What needs to be done:
Check every line of the data below for the word "kind", then give only the number of lines that have it.

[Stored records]
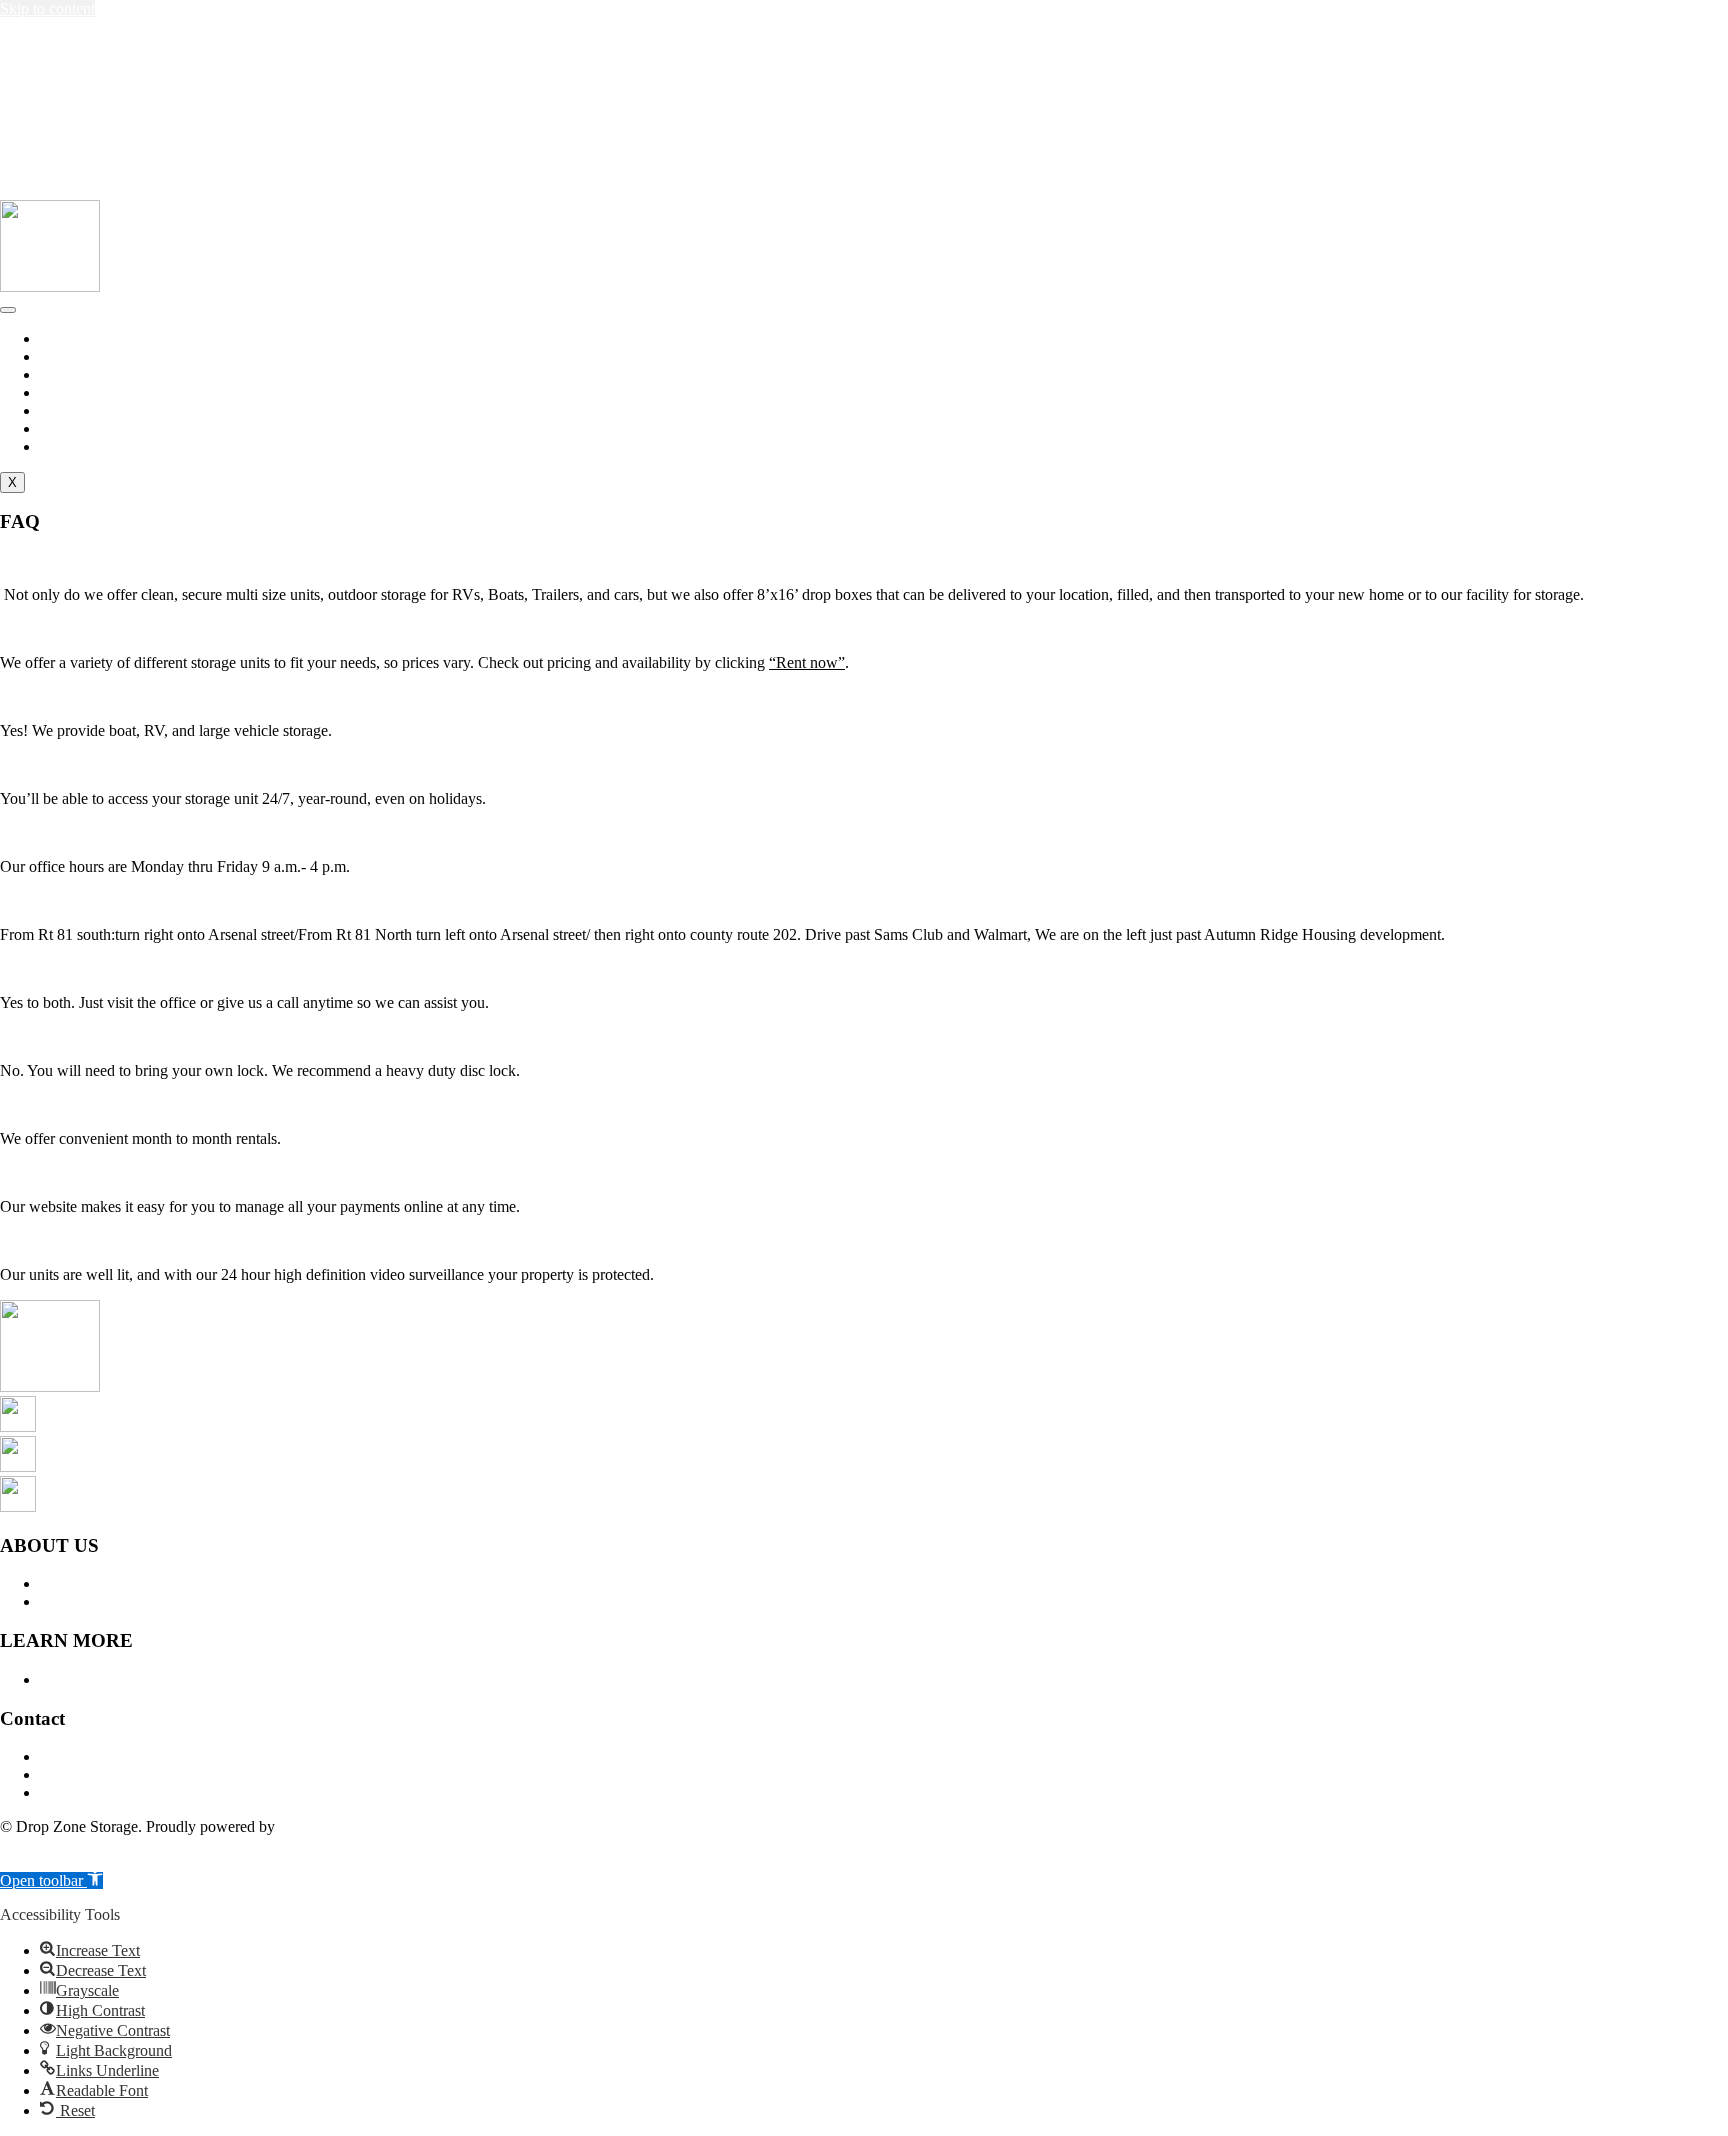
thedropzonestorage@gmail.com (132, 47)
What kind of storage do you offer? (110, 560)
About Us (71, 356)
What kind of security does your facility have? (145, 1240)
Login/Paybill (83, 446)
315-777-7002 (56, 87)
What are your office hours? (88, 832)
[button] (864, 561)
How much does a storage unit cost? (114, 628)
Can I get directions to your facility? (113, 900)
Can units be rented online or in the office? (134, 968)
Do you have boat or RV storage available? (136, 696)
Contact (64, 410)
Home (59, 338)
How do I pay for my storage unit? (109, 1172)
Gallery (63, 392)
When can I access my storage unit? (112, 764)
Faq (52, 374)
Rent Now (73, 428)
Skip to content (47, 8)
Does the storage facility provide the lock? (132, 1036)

Exercise response:
2